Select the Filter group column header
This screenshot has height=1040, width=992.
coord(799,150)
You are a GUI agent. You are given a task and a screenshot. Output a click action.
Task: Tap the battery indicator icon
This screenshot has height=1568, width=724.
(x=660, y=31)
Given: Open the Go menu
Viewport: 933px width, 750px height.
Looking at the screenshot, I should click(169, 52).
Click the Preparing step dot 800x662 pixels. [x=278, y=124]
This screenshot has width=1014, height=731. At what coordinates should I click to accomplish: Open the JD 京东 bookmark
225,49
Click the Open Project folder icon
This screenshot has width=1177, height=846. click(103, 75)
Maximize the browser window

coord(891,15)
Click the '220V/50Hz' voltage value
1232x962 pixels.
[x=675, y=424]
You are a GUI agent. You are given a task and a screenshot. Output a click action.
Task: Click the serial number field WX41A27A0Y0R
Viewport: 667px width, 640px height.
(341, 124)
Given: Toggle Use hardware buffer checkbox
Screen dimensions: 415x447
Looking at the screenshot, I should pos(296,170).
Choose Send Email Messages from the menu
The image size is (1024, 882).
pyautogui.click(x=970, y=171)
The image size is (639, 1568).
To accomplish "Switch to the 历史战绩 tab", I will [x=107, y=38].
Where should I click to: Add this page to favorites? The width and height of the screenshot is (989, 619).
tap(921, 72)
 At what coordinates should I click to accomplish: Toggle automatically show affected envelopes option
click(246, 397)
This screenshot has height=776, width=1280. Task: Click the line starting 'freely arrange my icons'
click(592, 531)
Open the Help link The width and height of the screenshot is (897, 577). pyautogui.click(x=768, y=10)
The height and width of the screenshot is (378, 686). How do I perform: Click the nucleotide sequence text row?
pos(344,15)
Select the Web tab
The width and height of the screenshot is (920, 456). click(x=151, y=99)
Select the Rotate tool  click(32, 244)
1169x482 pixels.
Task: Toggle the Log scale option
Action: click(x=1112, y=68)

*****

§ **Work to complete**
Write out the data a second time, exactly the same.

§ **Answer**
Select the Filter group column header
This screenshot has height=1040, width=992.
coord(799,150)
You are a GUI agent. You are given a task and a screenshot. Output a click action.
Task: Tap the battery indicator icon
This screenshot has height=1568, width=724.
(x=660, y=31)
Given: Open the Go menu
Viewport: 933px width, 750px height.
Looking at the screenshot, I should click(169, 52).
Click the Preparing step dot 800x662 pixels. [x=278, y=124]
This screenshot has width=1014, height=731. At what coordinates should I click to accomplish: Open the JD 京东 bookmark
225,49
Click the Open Project folder icon
This screenshot has width=1177, height=846. click(103, 75)
Maximize the browser window

coord(891,15)
Click the '220V/50Hz' voltage value
1232x962 pixels.
[x=675, y=424]
You are a GUI agent. You are given a task and a screenshot. Output a click action.
Task: Click the serial number field WX41A27A0Y0R
Viewport: 667px width, 640px height.
(341, 124)
Given: Toggle Use hardware buffer checkbox
Screen dimensions: 415x447
Looking at the screenshot, I should pos(296,170).
Choose Send Email Messages from the menu
The image size is (1024, 882).
pyautogui.click(x=970, y=171)
The image size is (639, 1568).
To accomplish "Switch to the 历史战绩 tab", I will [x=107, y=38].
Where should I click to: Add this page to favorites? The width and height of the screenshot is (989, 619).
tap(921, 72)
 At what coordinates should I click to accomplish: Toggle automatically show affected envelopes option
click(246, 397)
This screenshot has height=776, width=1280. Task: Click the line starting 'freely arrange my icons'
click(592, 531)
Open the Help link The width and height of the screenshot is (897, 577). pyautogui.click(x=768, y=10)
The height and width of the screenshot is (378, 686). How do I perform: Click the nucleotide sequence text row?
pos(344,15)
Select the Web tab
The width and height of the screenshot is (920, 456). click(x=151, y=99)
Select the Rotate tool  click(32, 244)
1169x482 pixels.
Task: Toggle the Log scale option
Action: click(x=1112, y=68)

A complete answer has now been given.